Jefferson, Thomas(1743–1826)
"Here was Buried Thomas Jefferson
April 2, 1743 O.S. –July 4, 1826
Author of the Declaration of Independence
And of the Virginia Statue for Religious Freedom
and Father of the University of Virginia."
These are the words that Thomas Jefferson wrote for his epitaph. They indicate what he thought were his life achievements. What is notable here is that he does not mention that he was secretary of state, vice president, and president. These political accomplishments were not at the top of his list.
Jefferson was born in Shadwell, Virginia. His father, Peter Jefferson, was a self-taught surveyor and mapmaker. Thomas was sent to William and Mary College in the colony's capital, Williamsburg. Jefferson took to the law under the tutelage of George Wythe. It should be noted that Thomas Jefferson had wide-ranging intellectual interests (as evidenced by the personal libraries he assembled that included natural philosophy, history, and the fine arts). Jefferson was also a man of action and in 1769 was elected to the House of Burgesses. He became active in politics and published "A Summary View of the Rights of British America." This tract took a Whig-oriented republican view. In 1776 he wrote the Declaration of Independence from a Lockean standpoint. And in 1787 he completed his only full-length book, Notes on the State of Virginia (part encyclopedia and reflections on the same). Most of his other writings consist of speeches, legislation, and letters. He was the architect for his famous house, Monticello, and he founded the University of Virginia.

What this exercise asks –
1. Decide whether each statement agrees with the Thomas Jefferson biography: (a) Jefferson's father was a self-taught surveyor and mapmaker; (b) Jefferson's epitaph mentions his service as president; (c) Notes on the State of Virginia was completed in 1776. Answer yes or no for each, quoting the words of the biography that decide it.
2. Continue the Thomas Jefferson biography from the point where it stops.
The collected entries after this point are separate from the Thomas Jefferson biography.

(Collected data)
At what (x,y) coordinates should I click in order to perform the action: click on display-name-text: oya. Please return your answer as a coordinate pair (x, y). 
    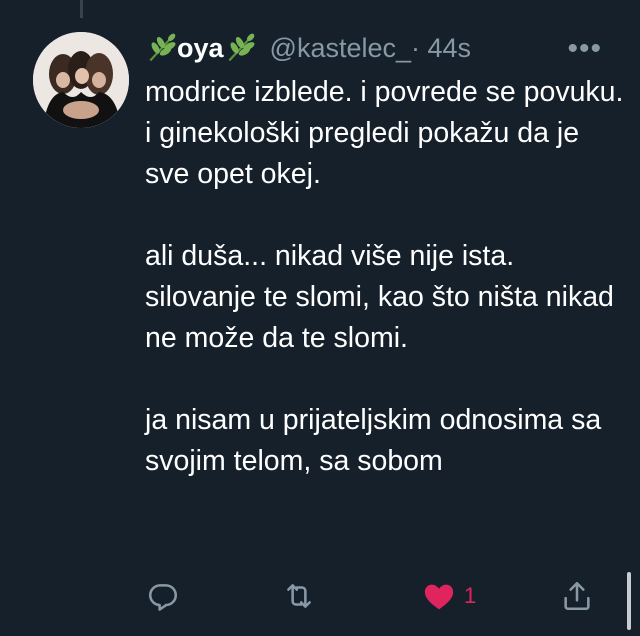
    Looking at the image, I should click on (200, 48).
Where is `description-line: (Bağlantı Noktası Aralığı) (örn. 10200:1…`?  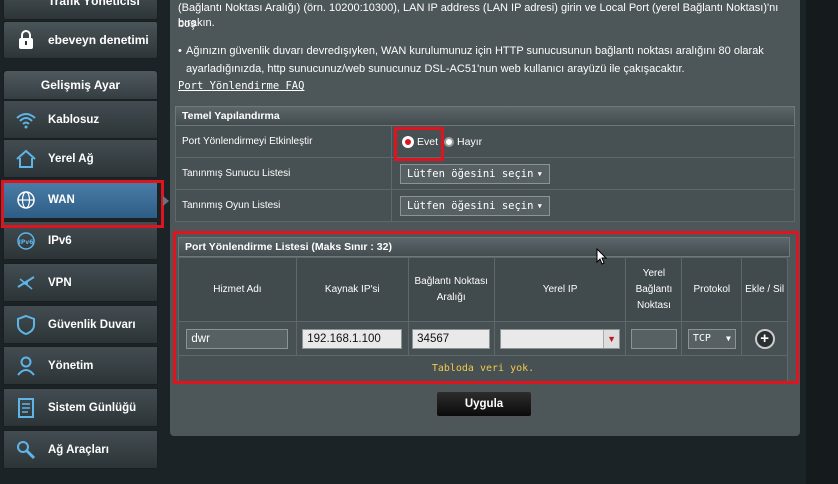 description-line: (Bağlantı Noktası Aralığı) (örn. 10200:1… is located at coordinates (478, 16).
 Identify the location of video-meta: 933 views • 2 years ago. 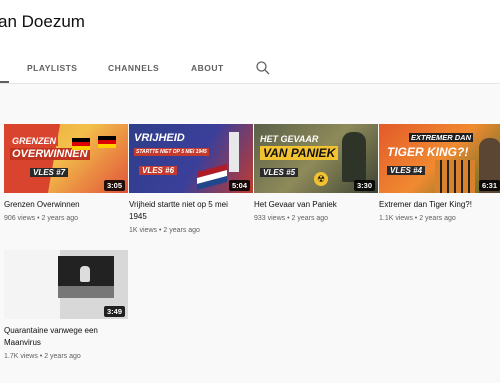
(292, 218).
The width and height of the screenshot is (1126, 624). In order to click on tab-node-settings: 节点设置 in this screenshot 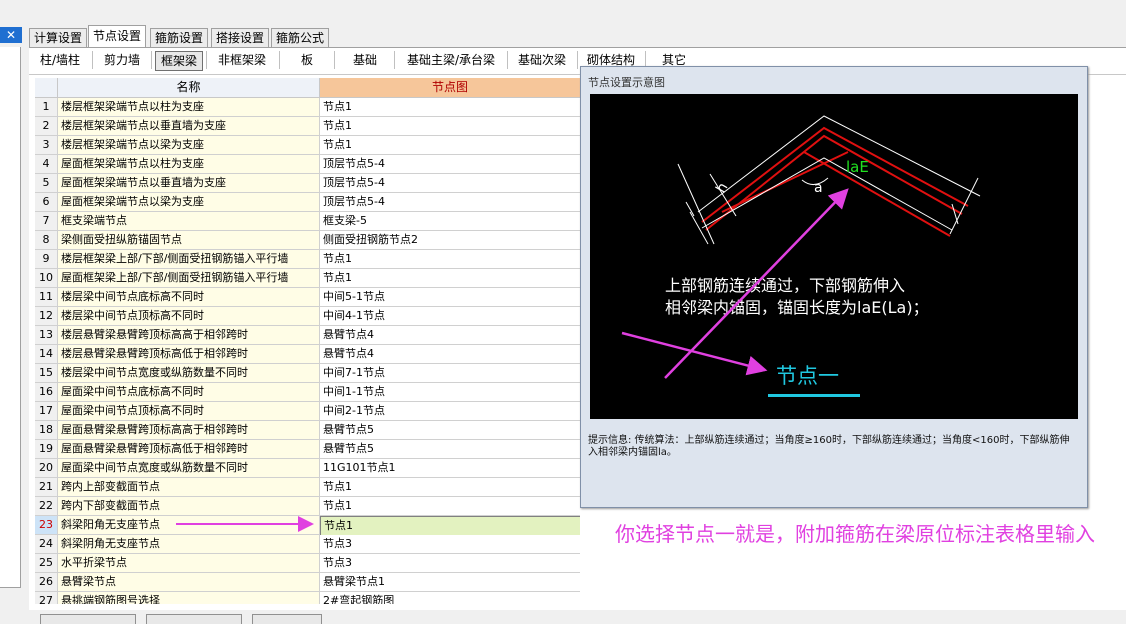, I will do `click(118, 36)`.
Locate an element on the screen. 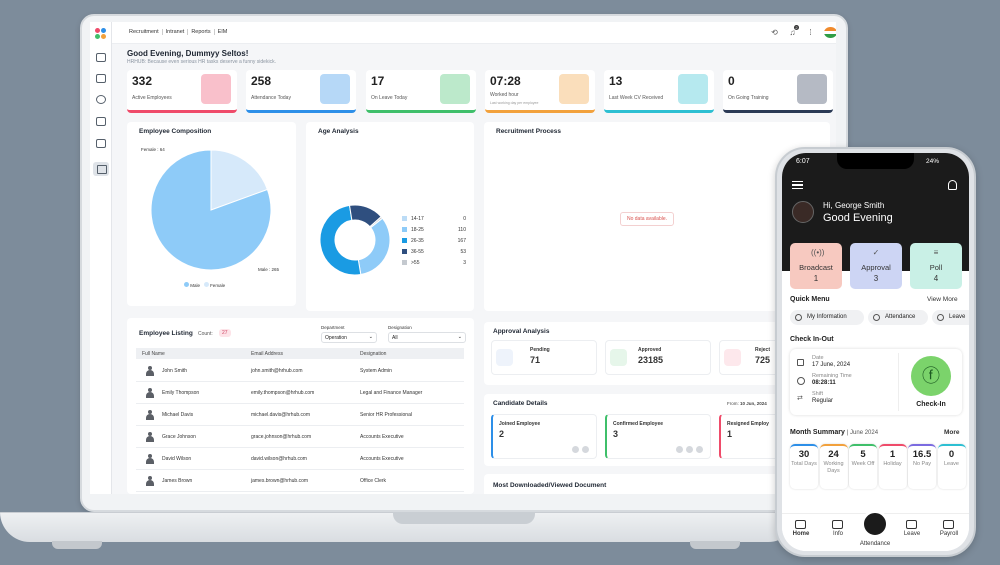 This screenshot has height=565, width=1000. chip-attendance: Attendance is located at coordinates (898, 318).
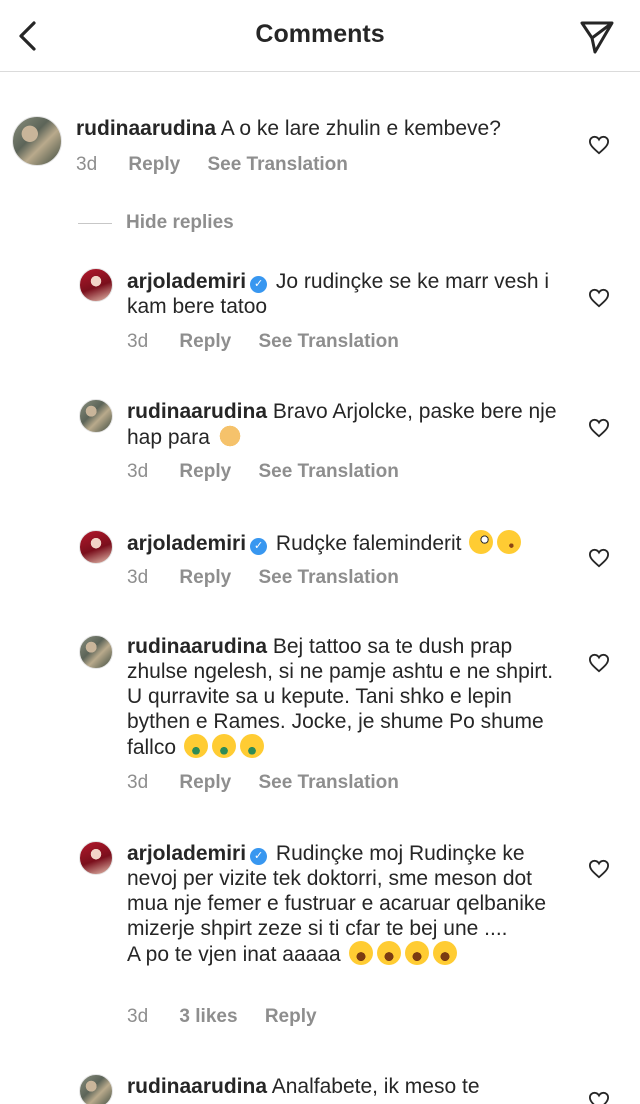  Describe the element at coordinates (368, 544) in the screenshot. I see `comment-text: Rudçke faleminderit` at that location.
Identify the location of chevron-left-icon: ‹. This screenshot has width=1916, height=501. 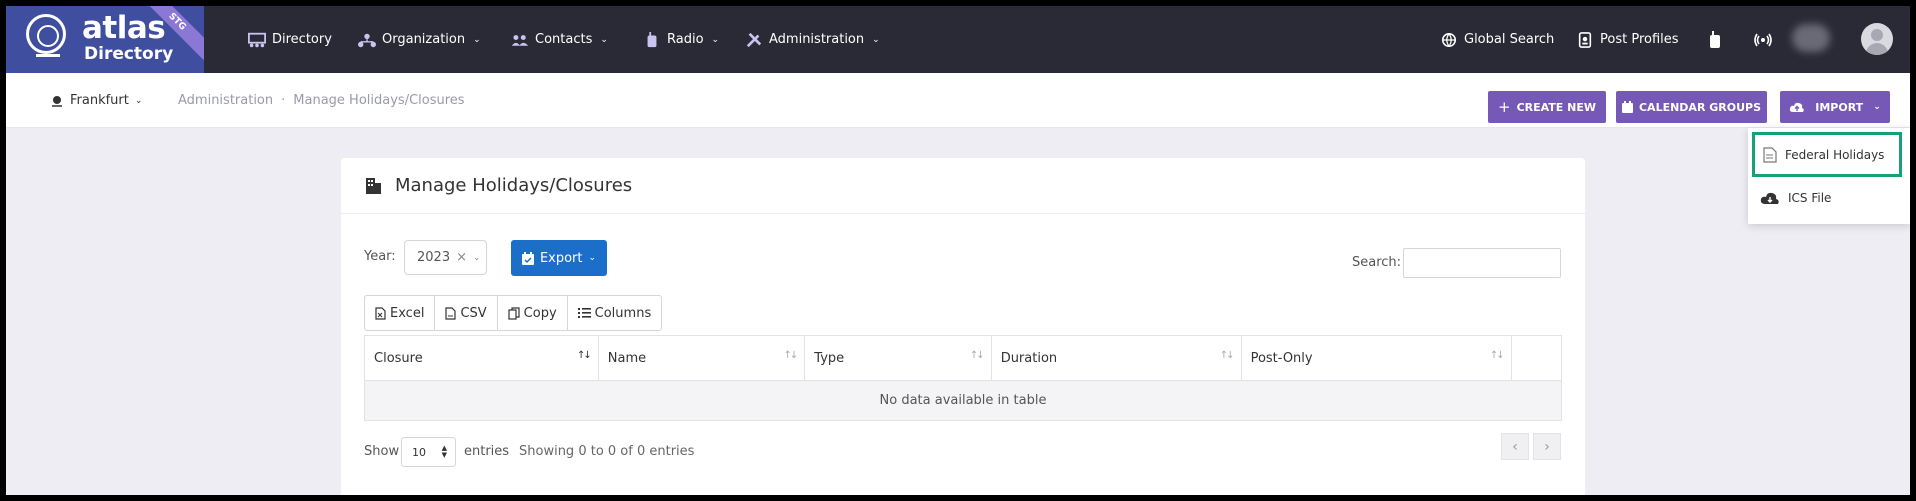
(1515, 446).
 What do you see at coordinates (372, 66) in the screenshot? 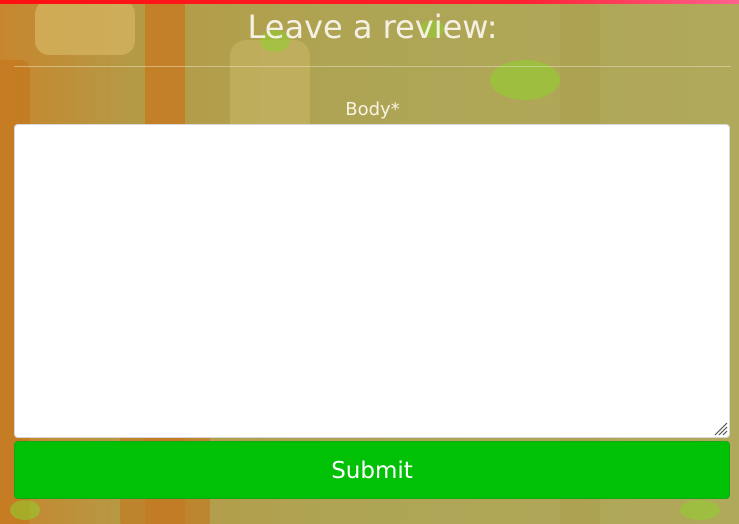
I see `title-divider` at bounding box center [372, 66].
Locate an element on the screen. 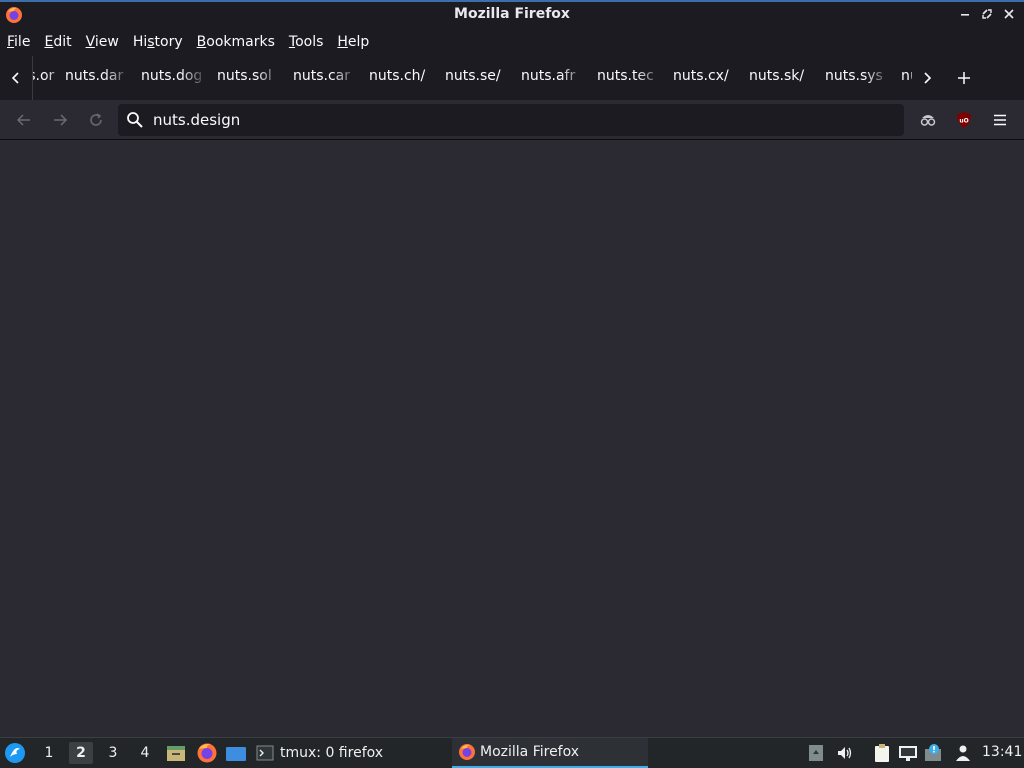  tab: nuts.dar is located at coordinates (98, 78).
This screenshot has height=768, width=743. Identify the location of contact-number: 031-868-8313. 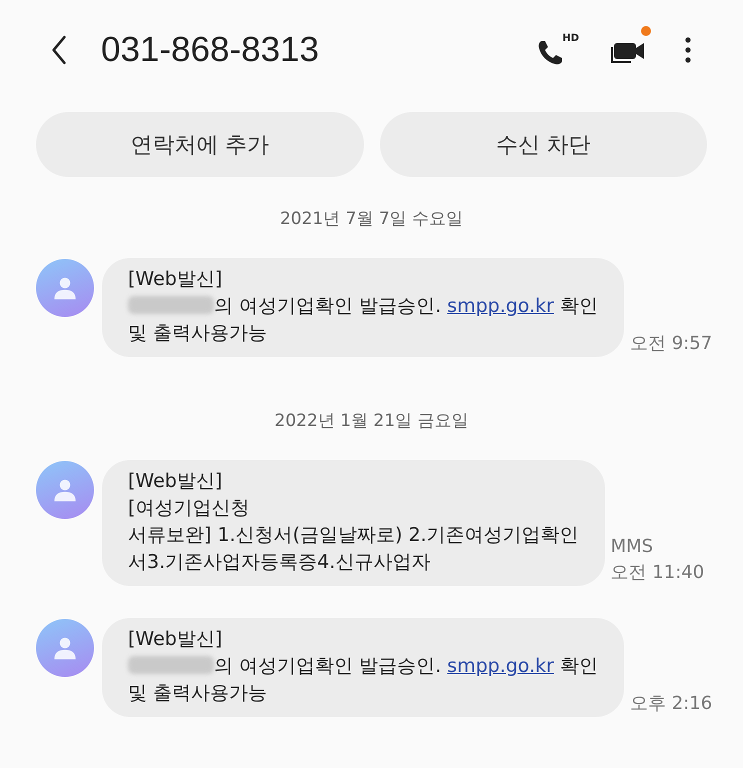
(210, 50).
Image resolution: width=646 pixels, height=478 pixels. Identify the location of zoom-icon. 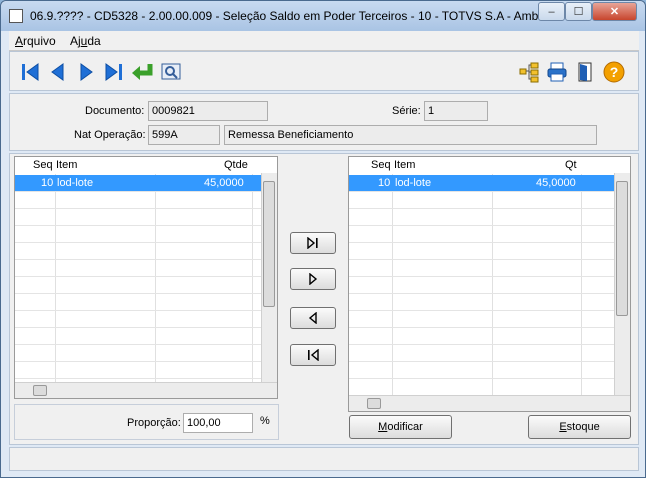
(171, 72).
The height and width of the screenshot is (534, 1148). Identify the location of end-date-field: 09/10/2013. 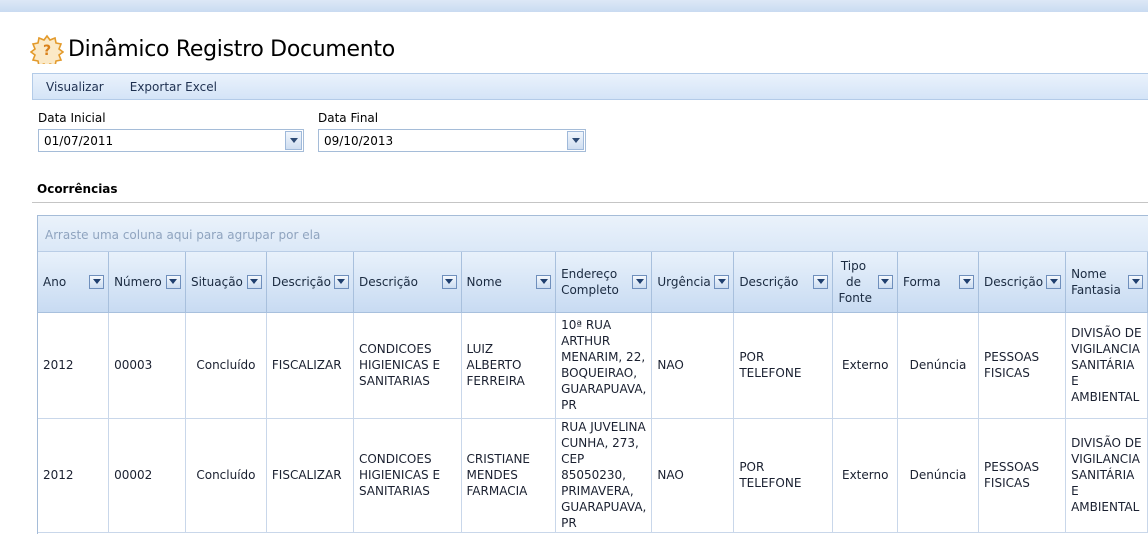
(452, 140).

Answers given –
1.
(a) Yes: "His father, Peter Jefferson, was a self-taught surveyor and mapmaker."
(b) No: "he does not mention that he was secretary of state, vice president, and president."
(c) No: "And in 1787 he completed his only full-length book, Notes on the State of Virginia"

2.
His Philosophy
Most commentators cite the influence of John Locke on Jefferson. Locke's Second Treatise on Government depicted the strong individual within a state of nature. This individual possessed natural rights that came into play in establishing the social contract. Government was created by the people and could be dissolved if it did not serve popular purposes. Locke's approach is so greatly in evidence within the Declaration of Independence that Carl Becker has said that "Jefferson copied Locke" (1945, p. 79).
This is probably most true of the Declaration but is less true of Jefferson's other works, which show a broad influence from the liberal Enlightenment. The argument for this can be illustrated by Jefferson's repudiation of the Church of England (which set out a default religious position modified by toleration of other religions—a position accepted by Locke). Jefferson, however, insisted upon the absolute separation of church and state. The result of this is the Virginia Statute for Religious Freedom, which Jefferson wrote.
J. G. A. Pocock (1969) has argued that Jefferson's thought reflects the thinking of nonliberal republican thinkers such as Cicero, Machiavelli, and James Harrington. This argument follows from humankind's nature as political beings and the political heritage from ancient Rome onwards. The argument for this interpretation lies largely in discursive passages of the Notes and in his correspondence.
The empiricism of Francis Bacon is also present in Jefferson's work on agriculture. In the end, it seems safe to conclude that though Jefferson was greatly influenced by John Locke, there are many philosophical lights that guided him. What Jefferson did was to assimilate these various influences and apply them to practical problems that confronted him in his role as a prominent man of action.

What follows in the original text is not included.